Congress has subpoena power and routinely uses it to compel testimony, and it should not hesitate to do so here. Under subpoena, Judge could be compelled to confirm whether he is referencing Kavanaugh and describe the conduct that unfolded at parties they attended together. The Judiciary Committee should hold a hearing with all available witnesses only after the completion of a thorough FBI investigation. Only then can a finder of fact make an appropriate determination of credibility -- which is how "he said, she said" cases are resolved.

Some US senators are already doubtful of Kavanaugh's truthfulness. In his first confirmation hearing in 2006 for his position as a judge on the US Court of Appeals for the D.C. Circuit, Kavanaugh was asked about his involvement with the Bush administration's policies after 9/11. He testified he did not know of a memorandum defining torture or of the National Security Agency's use of warrantless electronic surveillance.

However, after the hearing it was reported that Kavanaugh had been aware of these issues; Sen. Richard Durbin accused Kavanaugh in 2007 of giving contradictory testimony to the Senate Judiciary Committee. Sen.
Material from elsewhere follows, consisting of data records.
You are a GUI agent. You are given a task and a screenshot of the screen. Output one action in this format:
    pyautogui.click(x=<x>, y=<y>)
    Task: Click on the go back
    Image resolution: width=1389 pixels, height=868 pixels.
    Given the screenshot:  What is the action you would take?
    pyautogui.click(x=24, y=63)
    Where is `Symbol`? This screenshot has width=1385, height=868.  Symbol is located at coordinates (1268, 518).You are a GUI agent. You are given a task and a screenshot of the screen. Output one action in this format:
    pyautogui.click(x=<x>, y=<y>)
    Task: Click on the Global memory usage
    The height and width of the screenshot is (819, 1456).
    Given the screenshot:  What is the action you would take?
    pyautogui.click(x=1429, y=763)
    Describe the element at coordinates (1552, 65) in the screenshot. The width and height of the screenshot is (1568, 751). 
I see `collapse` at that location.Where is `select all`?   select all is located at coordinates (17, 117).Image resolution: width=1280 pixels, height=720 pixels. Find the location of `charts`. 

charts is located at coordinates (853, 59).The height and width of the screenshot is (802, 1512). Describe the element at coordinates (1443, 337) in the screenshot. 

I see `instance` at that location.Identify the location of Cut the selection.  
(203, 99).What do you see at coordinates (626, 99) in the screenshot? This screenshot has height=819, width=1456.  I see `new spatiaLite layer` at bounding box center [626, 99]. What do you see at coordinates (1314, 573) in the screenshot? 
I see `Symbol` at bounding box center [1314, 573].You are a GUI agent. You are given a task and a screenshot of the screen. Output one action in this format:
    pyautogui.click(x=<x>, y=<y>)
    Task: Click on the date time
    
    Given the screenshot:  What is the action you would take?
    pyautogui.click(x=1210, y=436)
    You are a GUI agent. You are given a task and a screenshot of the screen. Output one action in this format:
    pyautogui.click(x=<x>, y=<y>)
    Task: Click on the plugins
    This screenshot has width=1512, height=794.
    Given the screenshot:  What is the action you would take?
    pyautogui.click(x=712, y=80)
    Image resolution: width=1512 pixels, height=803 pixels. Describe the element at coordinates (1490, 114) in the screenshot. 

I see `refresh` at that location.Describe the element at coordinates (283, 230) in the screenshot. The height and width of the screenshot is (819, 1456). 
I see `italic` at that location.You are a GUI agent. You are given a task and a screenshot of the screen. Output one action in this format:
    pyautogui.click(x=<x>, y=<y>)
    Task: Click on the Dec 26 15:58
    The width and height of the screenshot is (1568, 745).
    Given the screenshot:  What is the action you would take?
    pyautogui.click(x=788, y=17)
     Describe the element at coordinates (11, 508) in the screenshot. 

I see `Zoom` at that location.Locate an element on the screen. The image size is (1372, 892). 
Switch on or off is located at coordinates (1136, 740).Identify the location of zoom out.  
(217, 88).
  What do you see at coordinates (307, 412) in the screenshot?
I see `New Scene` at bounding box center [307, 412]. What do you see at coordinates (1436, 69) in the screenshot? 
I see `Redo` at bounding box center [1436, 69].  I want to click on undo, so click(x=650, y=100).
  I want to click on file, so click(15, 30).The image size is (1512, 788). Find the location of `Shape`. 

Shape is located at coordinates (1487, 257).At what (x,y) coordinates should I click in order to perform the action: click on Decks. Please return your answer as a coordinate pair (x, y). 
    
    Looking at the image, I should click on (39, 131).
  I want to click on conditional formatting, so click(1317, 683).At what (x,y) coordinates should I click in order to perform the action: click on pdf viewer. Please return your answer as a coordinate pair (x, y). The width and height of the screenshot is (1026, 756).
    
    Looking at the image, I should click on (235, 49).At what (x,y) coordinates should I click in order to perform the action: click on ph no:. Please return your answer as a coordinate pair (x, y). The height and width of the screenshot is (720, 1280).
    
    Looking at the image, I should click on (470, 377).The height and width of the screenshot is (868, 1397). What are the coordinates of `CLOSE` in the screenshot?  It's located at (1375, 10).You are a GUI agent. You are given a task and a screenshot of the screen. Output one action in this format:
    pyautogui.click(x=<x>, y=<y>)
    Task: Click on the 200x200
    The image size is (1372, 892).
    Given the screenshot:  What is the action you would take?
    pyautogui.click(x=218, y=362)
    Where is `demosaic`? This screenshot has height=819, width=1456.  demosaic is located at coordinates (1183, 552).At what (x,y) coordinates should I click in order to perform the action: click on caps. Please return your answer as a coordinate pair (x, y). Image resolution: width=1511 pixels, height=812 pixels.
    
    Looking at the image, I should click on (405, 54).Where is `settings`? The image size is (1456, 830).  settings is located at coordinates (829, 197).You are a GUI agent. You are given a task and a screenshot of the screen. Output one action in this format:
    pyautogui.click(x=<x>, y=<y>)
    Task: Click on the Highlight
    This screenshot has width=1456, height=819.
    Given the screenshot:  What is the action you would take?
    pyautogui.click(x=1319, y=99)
Patrick Leahy, in an op-ed in The Washington Post, also accused Kavanaugh of misleading the Senate.

Looming over the current controversy is the fact that the Trump administration loosely invoked executive privilege to deny the Senate Judiciary Committee access to a huge number of documents and the committee refused to issue subpoenas to access those materials.

Given this history, there is a real question of whether Kavanaugh is a credible witness and whether the Senate has enough information to evaluate his character and fitness to serve as a Supreme Court justice. The Senate will fail in its duties if it does not provide the opportunity for a full and fair hearing, informed by an FBI investigation.

At the end of the day, as Sen. Charles Grassley, chairman of the Senate Judiciary Committee, once said, the Supreme Court can do just fine with eight justices until a full and fair confirmation proceeding results in the confirmation of a ninth justice. Under the circumstances, a confirmation of Kavanaugh without such a full hearing will forever taint his appointment and the administration that condoned and supported a sham proceeding.